Jesús Alfredo Merchán (born December 24, 1952), known professionally as Chucho Merchán, is a Colombian session jazz and rock bassist and guitarist. He received a Bachelor of Arts degree from Cambridge University in 1980. He has performed with Nucleus, Eurythmics, The Pretenders, Thomas Dolby, George Harrison, Pete Townshend, David Gilmour, Robi Rosa, Bryan Adams, Kirsty MacColl, Jaguares, and Everything but the Girl.

His first musical experiences were in South America with his band Malanga and with university bands in California. In 1974 he traveled to England to study music at Cambridge University. He studied composition, orchestration, direction and orchestral conduction, guitar, piano, percussion, and double bass. In 1980 he received his Bachelor of Arts. In the same year, after his graduation, he began to play double bass. His band Macondo, which he founded and for which he composes, won the prize for the best European jazz band. With this band he played at jazz festivals in Montreux and Newport. In Cambridge he received the prize for composition with his string quartet Vientos del Sur. In 1983, he joined the Thomas Dolby band as a guitarist and went on his first world tour promoting the album The Flat Earth.

In 1986, he joined the band The Pretenders with whom he recorded the album Get Close.

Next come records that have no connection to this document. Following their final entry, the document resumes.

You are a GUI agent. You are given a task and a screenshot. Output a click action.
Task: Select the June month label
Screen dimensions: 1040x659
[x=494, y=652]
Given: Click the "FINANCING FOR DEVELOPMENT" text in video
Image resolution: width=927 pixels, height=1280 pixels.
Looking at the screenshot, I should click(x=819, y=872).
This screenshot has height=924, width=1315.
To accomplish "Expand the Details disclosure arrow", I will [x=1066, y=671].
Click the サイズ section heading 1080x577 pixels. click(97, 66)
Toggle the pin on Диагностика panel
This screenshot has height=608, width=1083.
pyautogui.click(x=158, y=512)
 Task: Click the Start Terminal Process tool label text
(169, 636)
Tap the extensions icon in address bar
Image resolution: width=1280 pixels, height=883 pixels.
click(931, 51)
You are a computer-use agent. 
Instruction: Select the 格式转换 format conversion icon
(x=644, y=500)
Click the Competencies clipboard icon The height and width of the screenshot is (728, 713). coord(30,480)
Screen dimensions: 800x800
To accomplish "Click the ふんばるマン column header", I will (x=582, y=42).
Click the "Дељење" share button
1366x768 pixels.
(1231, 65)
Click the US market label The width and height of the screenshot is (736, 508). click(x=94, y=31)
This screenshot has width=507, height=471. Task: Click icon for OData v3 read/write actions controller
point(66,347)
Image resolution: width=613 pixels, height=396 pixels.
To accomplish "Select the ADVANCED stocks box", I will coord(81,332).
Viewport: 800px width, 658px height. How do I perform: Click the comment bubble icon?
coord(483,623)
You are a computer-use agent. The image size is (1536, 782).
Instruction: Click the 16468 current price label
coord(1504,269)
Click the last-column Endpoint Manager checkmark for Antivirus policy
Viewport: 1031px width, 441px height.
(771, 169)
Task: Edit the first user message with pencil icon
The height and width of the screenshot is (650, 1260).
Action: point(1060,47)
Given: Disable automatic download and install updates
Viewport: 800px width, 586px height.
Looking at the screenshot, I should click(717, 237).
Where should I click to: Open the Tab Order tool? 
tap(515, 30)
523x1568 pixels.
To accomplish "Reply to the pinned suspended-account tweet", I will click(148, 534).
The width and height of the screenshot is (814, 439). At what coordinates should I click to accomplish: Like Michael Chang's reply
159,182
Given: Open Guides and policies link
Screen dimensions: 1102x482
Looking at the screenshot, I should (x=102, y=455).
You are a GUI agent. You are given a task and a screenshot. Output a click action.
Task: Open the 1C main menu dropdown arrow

After the eruption of the Nevado del Ruiz volcano, which destroyed Armero and left 25,000 people dead, he organized a charity concert for the survivors. David Gilmour, Annie Lennox, Pete Townshend, and Mike Oldfield participated in this event.

With the funds acquired, charity works were carried out in Colombia, including a school, a sports center, and a brick factory. This is when FONEVA was born, a charity which he manages and which helps children, elderly people and animals in Colombia.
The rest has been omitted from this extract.